04 Nov Code for Sports Governance is Opportunity for Sports
Sport England and UK Sport has this week launched a new Code for Sports Governance that sets out the levels of transparency, accountability and financial integrity that will be required for Government and National Lottery funding from April 2017.
The business of sport has become evermore complex to navigate, putting increased pressure on teams and those entrusted to manage them. In explaining the reasoning behind the code, Sport England highlights the challenge of increasing diversity in sport boardrooms, arguing that the code should be used as a tool to “further nurture the growing culture of good governance we already see on a daily basis.”
The new code, which provides more transparency on how sports organisations can ensure they receive enough funding is very welcome.
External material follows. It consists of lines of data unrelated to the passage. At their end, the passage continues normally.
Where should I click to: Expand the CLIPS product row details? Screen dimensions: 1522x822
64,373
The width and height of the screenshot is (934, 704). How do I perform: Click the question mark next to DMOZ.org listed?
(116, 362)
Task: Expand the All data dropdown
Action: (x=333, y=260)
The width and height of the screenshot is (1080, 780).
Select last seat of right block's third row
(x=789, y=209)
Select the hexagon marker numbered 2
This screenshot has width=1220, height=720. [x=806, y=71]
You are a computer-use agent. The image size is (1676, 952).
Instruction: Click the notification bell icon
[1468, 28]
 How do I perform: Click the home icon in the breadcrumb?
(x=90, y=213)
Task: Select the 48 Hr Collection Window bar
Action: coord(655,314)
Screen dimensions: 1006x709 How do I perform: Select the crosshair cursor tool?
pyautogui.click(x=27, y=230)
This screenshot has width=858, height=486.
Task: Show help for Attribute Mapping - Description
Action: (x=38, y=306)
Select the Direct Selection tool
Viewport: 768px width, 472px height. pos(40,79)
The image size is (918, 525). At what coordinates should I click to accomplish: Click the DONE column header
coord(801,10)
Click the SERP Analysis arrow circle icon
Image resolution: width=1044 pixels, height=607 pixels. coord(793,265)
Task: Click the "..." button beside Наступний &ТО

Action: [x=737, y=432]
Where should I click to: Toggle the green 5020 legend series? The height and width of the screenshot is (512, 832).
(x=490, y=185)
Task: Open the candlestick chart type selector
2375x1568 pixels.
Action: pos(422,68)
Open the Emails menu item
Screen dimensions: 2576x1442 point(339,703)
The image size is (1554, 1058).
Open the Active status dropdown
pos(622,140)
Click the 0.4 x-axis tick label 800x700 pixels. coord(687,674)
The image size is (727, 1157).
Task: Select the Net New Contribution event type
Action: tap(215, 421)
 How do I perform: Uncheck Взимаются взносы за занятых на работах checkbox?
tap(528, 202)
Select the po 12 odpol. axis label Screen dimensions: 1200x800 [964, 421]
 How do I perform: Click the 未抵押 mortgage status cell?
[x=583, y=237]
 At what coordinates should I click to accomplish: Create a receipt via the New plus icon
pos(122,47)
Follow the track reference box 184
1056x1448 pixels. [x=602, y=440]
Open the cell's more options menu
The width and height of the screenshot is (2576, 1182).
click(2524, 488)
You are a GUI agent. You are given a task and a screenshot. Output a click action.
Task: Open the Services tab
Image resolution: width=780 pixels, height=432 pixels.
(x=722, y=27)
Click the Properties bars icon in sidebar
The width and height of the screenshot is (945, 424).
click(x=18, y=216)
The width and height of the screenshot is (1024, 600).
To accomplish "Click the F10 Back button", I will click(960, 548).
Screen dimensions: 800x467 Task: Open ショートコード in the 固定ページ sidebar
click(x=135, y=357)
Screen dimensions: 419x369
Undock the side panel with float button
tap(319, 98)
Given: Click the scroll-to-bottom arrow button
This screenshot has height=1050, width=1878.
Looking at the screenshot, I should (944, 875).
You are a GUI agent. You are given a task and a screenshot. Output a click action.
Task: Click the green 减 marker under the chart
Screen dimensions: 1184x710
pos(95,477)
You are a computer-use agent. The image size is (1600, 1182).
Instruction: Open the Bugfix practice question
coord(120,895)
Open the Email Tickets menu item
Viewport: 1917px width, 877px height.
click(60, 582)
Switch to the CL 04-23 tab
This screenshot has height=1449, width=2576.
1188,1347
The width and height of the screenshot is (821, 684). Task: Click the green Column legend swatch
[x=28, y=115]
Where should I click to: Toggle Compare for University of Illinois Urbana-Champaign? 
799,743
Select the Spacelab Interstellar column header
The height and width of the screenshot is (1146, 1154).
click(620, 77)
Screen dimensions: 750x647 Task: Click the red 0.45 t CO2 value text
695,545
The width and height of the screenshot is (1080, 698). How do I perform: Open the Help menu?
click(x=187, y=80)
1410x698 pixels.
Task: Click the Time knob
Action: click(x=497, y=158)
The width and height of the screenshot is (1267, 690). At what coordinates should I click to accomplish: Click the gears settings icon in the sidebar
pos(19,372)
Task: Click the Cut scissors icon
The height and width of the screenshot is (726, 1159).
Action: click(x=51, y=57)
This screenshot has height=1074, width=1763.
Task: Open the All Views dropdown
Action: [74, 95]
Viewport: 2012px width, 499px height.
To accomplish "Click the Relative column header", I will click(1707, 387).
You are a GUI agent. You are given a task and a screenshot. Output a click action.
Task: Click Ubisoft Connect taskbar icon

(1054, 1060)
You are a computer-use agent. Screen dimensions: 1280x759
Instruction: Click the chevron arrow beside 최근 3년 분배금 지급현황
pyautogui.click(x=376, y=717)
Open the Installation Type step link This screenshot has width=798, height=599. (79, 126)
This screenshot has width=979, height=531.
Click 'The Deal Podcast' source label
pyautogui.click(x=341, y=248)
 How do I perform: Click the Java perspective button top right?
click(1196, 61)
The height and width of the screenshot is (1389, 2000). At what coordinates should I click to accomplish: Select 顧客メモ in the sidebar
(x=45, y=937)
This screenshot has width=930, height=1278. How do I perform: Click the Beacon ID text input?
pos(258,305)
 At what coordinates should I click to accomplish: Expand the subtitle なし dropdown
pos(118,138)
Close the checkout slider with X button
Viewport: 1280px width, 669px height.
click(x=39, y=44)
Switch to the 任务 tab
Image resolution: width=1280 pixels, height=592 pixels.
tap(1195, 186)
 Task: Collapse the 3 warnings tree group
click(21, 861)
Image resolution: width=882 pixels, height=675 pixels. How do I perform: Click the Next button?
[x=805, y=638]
Some sports teams struggle to secure sponsorship, particularly if they are lesser known, or searching deep into the off-season. Reliable funding is essential to maintaining excellence and performing well on the World and International competition stage.
The code looks set to simplify the process, and will likely decrease rivalries as it will be clearer as to why team x has had more funding than team y. The money that comes from Government and The National Lottery is essential in maintaining training facilities and equipment, paying for expertise, research, travel, as well as helping to develop and discover the next great athletes.
The code, described by the authors as ‘the new gold standard of governance’ can only be seen as a positive contribution to the space. By being better organised, sports teams will be able to become more competitive and improve reputations.
As of April 2017, in order to meet the new code, organisations will need to demonstrate good governance through transparency, accountability and financial integrity.
To achieve the gold accreditation, teams need to be able to improve organisational processes and make decision-making intelligent. The code talks about more transparency as part of governance, implying the need for better and more evidenced decision-making processes.
Improved decision-making processes can be achieved by taking a more analytical approach to day to day work. For example when selecting a team for competition, it is just as important for coaches to explain the reasoning behind athletes being selected for a place in the team as it is to the athletes who have been overlooked. It is in more transparent and evidence-based work where sports teams can develop more open and positive development and learning environments.
The code, rather than additional box-ticking, should therefore be seen as an opportunity for the world of high-performance sport to add real value to teams, encouraging an improvement in processes.
At Pace Insights, we’re committed to doing everything we can to support teams in achieving their gold accreditation and taking the chance to improve their decision-making processes, not only to meet UK Sport’s governance standards, but to improve performance also.